Exercise objective.
Write the entries out again exactly; any picture among them gets left out.

---- Data extract

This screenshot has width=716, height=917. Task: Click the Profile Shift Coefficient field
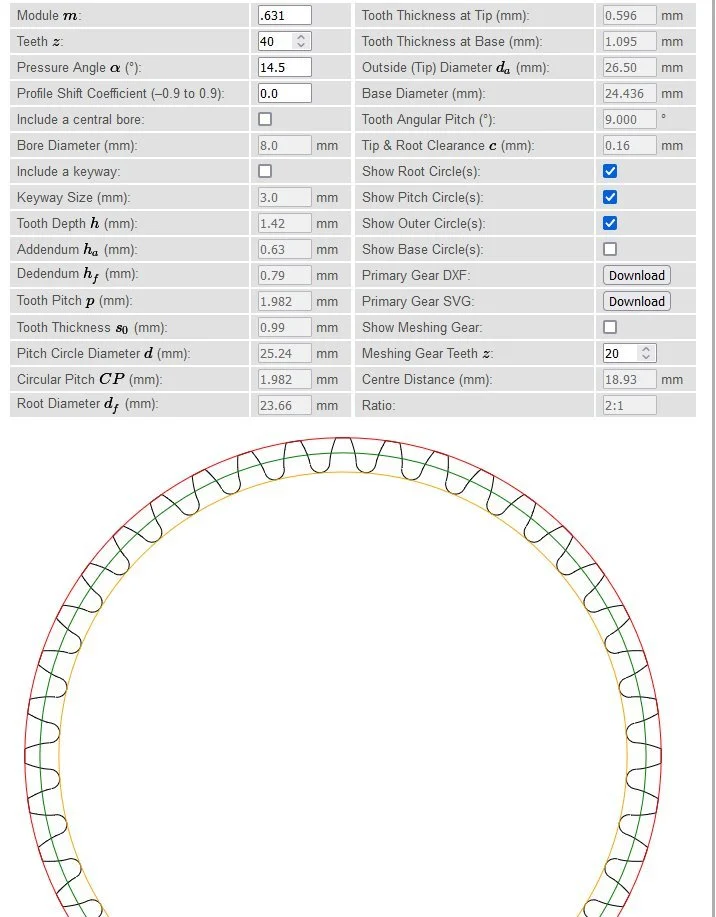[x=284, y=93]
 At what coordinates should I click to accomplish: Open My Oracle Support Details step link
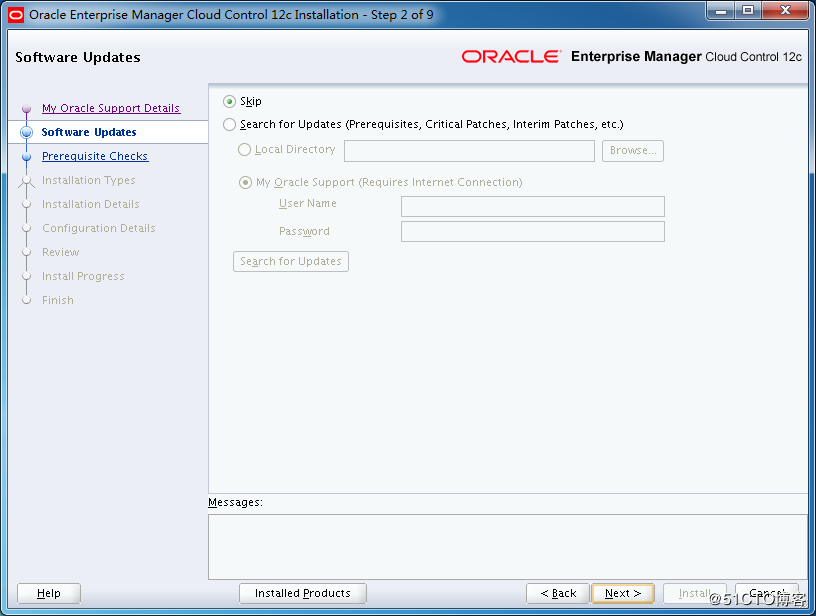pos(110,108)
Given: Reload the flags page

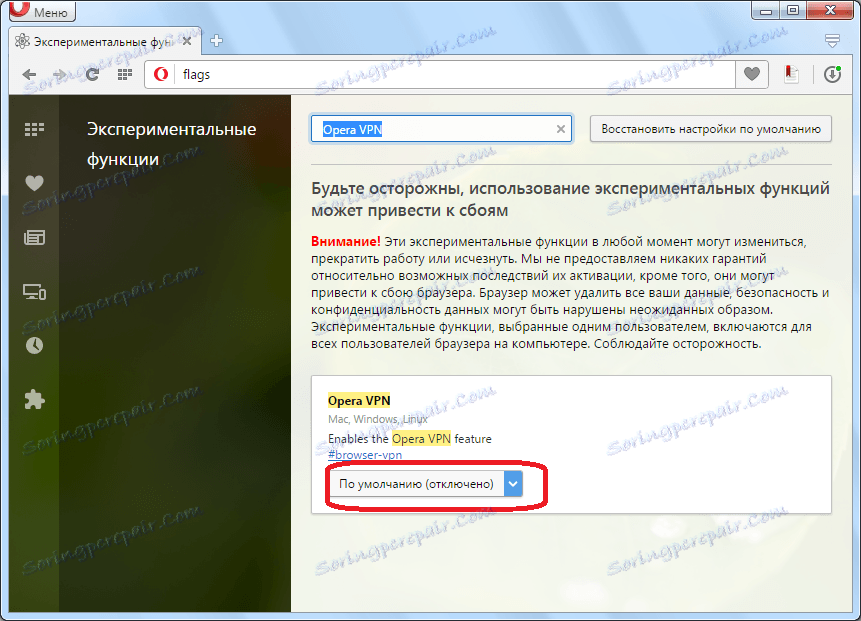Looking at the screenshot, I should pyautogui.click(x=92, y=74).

--------

Answer to the exercise.
This screenshot has width=716, height=917. Task: Click the Profile Shift Coefficient field
[x=284, y=93]
 At what coordinates should I click to accomplish: Open My Oracle Support Details step link
pos(110,108)
Given: Reload the flags page

Looking at the screenshot, I should pyautogui.click(x=92, y=74).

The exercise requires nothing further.